The way to new products within healthy food is not easy so why bother with this area?
Because the potential rewards are sky high and the future aspects are bright.
That was the conclusion at the conference “The Health Vision”, where companies such as Naturmælk, DuPont and Coca-Cola shared their experiences together with scientists from Aarhus University. Other partners of the conference were Danish Technological Institute, Future Food Innovation and Danish Food Cluster.
One mayor obstacle is public acceptance and that was highlighted by Eugenio Butelli from John Innes Centre, UK. They have developed super vegetables with great attributes but the fact that these are gene modified it is not accepted as natural food by the public. Therefor the development of the Beneforte Brocoli has taken place by using another method but still keeping great healthy attributes in the product.

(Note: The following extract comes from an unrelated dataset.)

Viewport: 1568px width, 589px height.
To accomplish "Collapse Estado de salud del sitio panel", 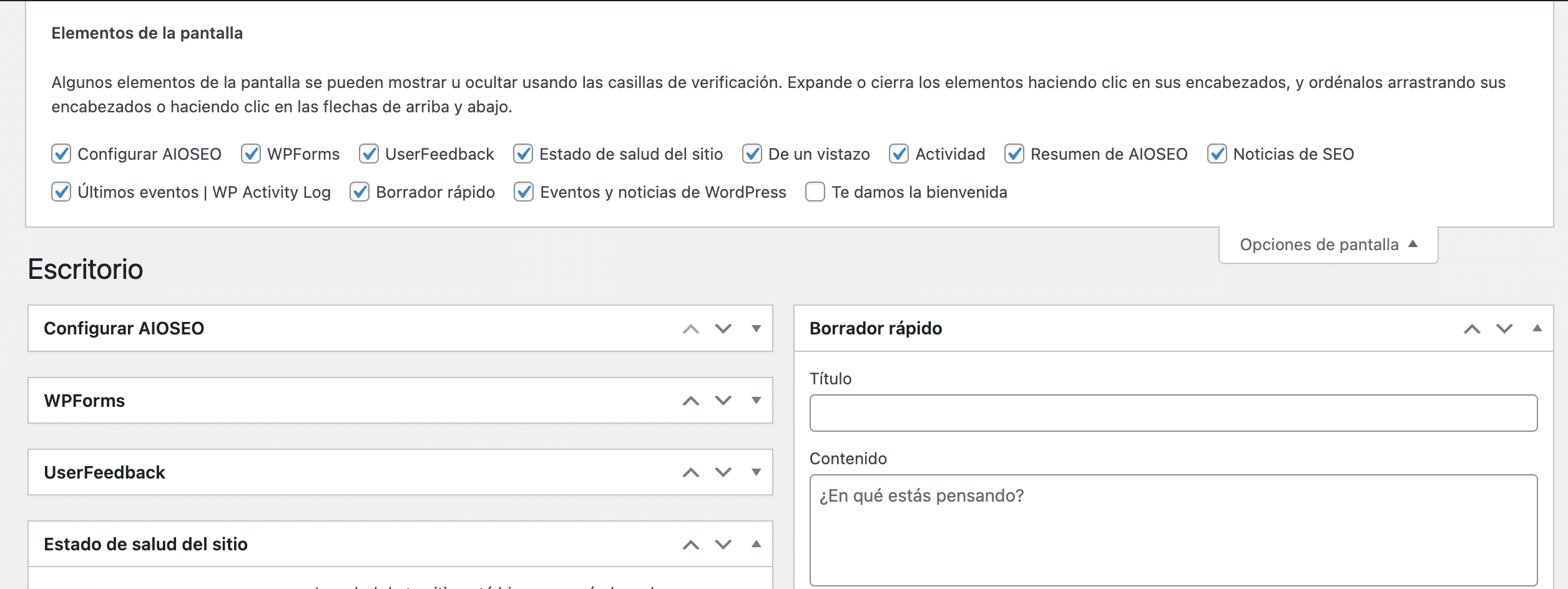I will click(756, 545).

An issue related to research in companies is the time aspect, as things change rapidly. Both DuPont Nutrition & Biosciences and Naturmælk have been a part of the earlier work in the health vision and in both cases the output was different than expected. DuPont had to make organizational changes that affected the use of the research and the result Naturmælk found was not as ready for use as they have hoped.
These are just some of the challenges in the collaboration between research and industry. But on the other side there is a great potential as the customers are demanding individual products with individual healthy attributes as one of the remarks by Klaus G. Grunert, Leader of AU MAPP Centre. Adding to that, there is a growing pressure from the politicians demanding even more innovation in this area. Peter Høngaard Andersen from Innovationsfonden presented some of their focus areas in funding health and food related projects. He emphasized that business development within agriculture will receive a large part of the funding allocated for 2016.
With the challenges comes a great potential.
This was presented through the story about stevia as a substitutes for sugar. Prof. Per Bendix Jeppesen’s presentation on stevia set the scientific background on how using this sweetener in foods and drinks can help tackle some of the most pressing health problems in society, such as diabetes and obesity. Coca-Cola has recently launched their Coca-Cola Life with stevia and showed that there is are great potential in using healthier ingredients than earlier- even though Mikael Bonde-Nielsen emphasized that Coca-Cola is not a healthy product but at soft drink.
The next step in the health vision is a gathering on May 18, where the industry is specially invited to come up with ideas and suggestions for future projects within the focus area.